Vue d’artiste du système binaire naine blanche et géante rouge après l’explosion de la nova. La matière éjectée de la surface de la naine blanche génère des ondes de choc qui s’étendent rapidement, formant une forme de sablier. Les particules sont accélérées au niveau de ces fronts de choc, qui entrent en collision avec le vent dense de l’étoile géante rouge et produisen des photons gamma de très haute énergie. © DESY/H.E.S.S., Science Communication Lab


[1] Plus de 230 chercheurs et chercheuses de 41 instituts dans 15 pays différents sont impliqués dans la collaboration internationale H.E.S.S. et ont contribué à ces travaux. H.E.S.S. est un réseau de cinq télescopes destinés à l’étude des rayons gamma cosmiques. Les télescopes sont situés en Namibie, près du haut plateau du Gamsberg, dans une région connue pour ses excellentes propriétés optiques. Quatre télescopes H.E.S.S. ont été mis en service en 2002/2003, le cinquième télescope, beaucoup plus grand, connu sous le nom de H.E.S.S. II, est opérationnel depuis juillet 2012 et étend la couverture énergétique vers des énergies plus basses, tout en améliorant encore la sensibilité du réseau.
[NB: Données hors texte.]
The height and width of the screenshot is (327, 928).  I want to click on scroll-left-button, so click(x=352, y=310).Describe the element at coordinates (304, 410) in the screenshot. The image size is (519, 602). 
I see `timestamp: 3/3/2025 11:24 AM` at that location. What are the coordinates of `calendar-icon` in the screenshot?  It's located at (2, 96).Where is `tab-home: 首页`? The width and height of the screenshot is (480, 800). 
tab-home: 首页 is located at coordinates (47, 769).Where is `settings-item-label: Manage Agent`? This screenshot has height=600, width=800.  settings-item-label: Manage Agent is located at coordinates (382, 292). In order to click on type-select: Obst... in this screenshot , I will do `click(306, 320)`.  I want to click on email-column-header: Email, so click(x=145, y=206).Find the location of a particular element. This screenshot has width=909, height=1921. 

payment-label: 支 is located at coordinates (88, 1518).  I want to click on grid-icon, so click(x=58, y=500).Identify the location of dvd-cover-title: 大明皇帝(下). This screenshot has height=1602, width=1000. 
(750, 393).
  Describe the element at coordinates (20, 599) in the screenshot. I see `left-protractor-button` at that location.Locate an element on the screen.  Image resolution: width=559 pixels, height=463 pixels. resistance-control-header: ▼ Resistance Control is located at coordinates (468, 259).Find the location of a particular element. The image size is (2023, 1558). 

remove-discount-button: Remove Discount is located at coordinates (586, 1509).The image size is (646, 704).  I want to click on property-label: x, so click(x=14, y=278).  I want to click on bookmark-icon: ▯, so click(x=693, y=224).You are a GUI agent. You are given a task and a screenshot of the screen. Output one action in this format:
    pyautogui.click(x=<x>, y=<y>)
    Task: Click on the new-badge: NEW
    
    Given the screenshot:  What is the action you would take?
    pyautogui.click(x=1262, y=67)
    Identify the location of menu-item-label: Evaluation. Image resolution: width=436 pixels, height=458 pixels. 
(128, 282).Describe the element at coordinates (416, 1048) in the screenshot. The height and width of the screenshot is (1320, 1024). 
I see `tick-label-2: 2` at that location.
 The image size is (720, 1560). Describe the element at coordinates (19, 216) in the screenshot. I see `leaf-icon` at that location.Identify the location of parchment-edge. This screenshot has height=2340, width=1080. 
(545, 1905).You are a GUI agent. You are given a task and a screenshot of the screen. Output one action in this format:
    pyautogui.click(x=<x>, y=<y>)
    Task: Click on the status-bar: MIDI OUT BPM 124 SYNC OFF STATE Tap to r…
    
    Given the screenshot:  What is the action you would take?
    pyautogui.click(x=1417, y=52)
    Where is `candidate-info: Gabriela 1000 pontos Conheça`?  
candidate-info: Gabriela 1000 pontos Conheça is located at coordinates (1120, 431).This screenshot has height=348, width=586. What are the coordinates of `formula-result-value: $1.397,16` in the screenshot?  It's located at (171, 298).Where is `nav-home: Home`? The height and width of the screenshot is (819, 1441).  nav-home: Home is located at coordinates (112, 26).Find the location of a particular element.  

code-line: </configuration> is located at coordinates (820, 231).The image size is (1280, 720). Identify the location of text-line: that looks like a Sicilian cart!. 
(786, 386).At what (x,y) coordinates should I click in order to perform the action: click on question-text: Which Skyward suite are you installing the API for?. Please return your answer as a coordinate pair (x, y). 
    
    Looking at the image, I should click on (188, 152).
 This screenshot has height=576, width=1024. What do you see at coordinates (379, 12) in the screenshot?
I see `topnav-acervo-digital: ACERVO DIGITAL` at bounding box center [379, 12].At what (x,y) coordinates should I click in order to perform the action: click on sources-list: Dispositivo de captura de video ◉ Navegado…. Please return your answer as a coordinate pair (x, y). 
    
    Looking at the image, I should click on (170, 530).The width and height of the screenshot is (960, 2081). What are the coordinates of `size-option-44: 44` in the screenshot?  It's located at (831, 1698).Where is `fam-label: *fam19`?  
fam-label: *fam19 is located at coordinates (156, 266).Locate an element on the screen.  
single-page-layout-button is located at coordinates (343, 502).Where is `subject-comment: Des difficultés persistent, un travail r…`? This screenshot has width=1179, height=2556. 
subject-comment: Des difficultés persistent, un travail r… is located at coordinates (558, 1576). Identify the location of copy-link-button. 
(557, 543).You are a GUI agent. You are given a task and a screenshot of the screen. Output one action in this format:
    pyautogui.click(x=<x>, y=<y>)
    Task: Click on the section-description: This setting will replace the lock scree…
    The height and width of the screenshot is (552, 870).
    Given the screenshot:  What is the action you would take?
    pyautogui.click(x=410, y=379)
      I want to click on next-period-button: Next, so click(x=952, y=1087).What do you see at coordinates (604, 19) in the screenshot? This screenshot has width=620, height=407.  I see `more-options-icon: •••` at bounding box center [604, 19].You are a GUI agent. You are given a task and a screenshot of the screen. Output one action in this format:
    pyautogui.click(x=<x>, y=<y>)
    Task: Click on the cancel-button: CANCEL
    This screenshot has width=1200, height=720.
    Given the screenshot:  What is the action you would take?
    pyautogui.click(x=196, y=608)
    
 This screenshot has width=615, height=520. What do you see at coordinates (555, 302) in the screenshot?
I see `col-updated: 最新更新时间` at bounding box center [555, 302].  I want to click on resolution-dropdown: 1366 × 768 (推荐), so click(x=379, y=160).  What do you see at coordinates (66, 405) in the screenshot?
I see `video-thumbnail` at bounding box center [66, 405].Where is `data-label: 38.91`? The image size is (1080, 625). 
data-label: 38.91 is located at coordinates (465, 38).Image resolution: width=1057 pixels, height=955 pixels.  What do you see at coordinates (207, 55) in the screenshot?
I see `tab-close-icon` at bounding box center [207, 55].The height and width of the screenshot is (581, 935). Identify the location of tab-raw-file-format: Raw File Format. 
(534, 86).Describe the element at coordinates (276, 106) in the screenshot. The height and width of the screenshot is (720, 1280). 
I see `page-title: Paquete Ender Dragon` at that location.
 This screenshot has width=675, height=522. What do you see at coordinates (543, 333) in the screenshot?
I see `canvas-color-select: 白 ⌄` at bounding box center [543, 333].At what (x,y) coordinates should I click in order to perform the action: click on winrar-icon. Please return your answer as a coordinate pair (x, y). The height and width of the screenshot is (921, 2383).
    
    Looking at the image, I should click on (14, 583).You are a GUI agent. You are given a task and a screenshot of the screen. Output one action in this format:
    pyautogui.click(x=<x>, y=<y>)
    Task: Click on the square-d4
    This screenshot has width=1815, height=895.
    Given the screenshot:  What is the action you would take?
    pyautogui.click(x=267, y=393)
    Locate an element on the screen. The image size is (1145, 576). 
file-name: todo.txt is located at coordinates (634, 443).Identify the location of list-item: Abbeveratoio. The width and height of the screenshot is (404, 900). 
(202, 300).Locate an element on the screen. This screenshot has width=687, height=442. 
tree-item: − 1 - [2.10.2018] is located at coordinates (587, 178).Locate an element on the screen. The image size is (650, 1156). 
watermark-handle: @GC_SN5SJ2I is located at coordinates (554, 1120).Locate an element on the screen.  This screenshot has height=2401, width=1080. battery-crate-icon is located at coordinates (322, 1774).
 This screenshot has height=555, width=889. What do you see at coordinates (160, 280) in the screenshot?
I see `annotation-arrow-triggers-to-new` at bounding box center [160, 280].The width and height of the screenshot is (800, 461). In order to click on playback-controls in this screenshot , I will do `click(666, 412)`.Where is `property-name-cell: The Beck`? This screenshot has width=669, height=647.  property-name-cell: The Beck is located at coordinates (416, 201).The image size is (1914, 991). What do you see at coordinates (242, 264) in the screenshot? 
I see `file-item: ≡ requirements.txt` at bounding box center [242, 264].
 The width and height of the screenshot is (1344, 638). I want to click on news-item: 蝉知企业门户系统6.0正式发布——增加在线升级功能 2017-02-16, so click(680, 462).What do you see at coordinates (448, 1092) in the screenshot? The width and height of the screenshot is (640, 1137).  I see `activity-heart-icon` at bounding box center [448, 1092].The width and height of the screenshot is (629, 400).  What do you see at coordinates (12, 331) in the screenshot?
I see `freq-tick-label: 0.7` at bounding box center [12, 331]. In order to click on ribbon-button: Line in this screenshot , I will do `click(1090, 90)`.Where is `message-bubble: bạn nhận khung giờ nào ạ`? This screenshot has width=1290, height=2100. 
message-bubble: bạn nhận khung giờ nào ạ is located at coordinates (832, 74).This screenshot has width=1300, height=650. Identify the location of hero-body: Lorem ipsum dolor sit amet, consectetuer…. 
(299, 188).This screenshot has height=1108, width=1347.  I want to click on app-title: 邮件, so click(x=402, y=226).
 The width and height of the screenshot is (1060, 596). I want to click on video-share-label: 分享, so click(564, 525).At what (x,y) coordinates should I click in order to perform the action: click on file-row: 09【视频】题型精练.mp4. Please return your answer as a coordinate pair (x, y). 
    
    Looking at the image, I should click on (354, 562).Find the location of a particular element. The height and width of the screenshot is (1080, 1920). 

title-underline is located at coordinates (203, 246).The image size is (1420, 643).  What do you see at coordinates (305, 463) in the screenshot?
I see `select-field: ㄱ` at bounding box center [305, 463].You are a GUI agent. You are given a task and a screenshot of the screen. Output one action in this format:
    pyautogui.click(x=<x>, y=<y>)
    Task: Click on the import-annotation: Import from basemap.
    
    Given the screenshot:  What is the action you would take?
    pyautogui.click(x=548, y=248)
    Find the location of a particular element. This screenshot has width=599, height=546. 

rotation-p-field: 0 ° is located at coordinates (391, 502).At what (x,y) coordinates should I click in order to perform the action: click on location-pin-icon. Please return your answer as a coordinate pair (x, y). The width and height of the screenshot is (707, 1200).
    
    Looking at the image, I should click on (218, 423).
[2] En France, ont participé à ces travaux des équipes du Centre de physique des particules de Marseille (CNRS/Aix-Marseille Université), du laboratoire Leprince-Ringuet (CNRS/Institut Polytechnique de Paris), du laboratoire Astroparticule et cosmologie (CNRS/Université de Paris), du Laboratoire Univers et théories (Observatoire de Paris – PSL/CNRS), du Laboratoire de physique nucléaire et de hautes énergies (CNRS/Sorbonne Université), du Laboratoire d’Annecy de physique des particules (CNRS/Université Savoie Mont Blanc), du Laboratoire Univers et particules de Montpellier (CNRS/Université de Montpellier), du Laboratoire de physique des 2 infinis de Bordeaux (CNRS/Université de Bordeaux) et du CEA-Irfu.